Every batter sees pitches in batting practice and makes an educated guess on when to swing. Over time and with repetition, these guesses form a mental reference (memory) when they are confirmed by well-timed hits. Traditional coaching, like Cito Gaston’s verbal cues, aim to guide this process, albeit imprecisely. My technology takes this age-old practice a step further. By merging real-time swing metrics with pitch kinematics, we provide a “Swing Alert™”, that isn’t a guess—it’s a precise signal.
Instead of relying solely on memory and intuition, batters now have a scientifically accurate point of reference for every swing.

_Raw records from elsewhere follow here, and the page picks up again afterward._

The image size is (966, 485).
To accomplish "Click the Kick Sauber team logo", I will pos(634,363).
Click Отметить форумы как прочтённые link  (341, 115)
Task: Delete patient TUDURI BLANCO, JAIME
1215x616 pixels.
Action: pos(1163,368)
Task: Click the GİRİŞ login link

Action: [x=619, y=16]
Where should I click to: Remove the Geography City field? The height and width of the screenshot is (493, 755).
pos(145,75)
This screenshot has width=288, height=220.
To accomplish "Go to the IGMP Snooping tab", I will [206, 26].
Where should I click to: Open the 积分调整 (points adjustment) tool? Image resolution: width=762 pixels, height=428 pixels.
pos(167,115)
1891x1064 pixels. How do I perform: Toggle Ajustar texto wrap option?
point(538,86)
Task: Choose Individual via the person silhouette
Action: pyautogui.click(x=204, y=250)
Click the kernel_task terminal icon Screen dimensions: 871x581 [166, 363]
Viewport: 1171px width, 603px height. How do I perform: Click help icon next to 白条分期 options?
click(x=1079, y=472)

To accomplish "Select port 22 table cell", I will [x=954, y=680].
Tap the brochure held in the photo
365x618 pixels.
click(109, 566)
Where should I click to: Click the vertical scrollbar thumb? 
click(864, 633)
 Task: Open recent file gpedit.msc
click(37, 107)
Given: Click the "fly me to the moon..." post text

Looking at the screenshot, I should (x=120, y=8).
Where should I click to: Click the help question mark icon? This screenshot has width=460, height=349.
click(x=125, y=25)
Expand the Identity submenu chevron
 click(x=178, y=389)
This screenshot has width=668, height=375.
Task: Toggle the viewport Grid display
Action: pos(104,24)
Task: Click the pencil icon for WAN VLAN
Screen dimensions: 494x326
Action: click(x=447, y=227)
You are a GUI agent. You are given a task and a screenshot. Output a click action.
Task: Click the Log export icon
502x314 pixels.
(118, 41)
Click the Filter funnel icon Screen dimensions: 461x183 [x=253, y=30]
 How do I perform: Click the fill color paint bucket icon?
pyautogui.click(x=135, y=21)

The batter will still make errors, but the reference point established during practice arms the batter with an informed adjustment, rather than another guess.
Mechanical swing repeatability, while crucial, is more straightforward to achieve through practice. The real challenge and differentiator for batters lies in timing repeatability against high-velocity pitches. Through our technology, we’ve not only been able to achieve consistent swing outcomes but also perfect timing repeatability—something even experts struggle with. This precision in timing is at the heart of what ‘repetition’ and memory encoding aim for in athletic training. Our system enhances this memory encoding by providing batters with precise and consistent timing cues, streamlining their development and improving consistency at the plate. This is about revolutionizing how batters encode and retrieve the most crucial aspect of hitting: timing.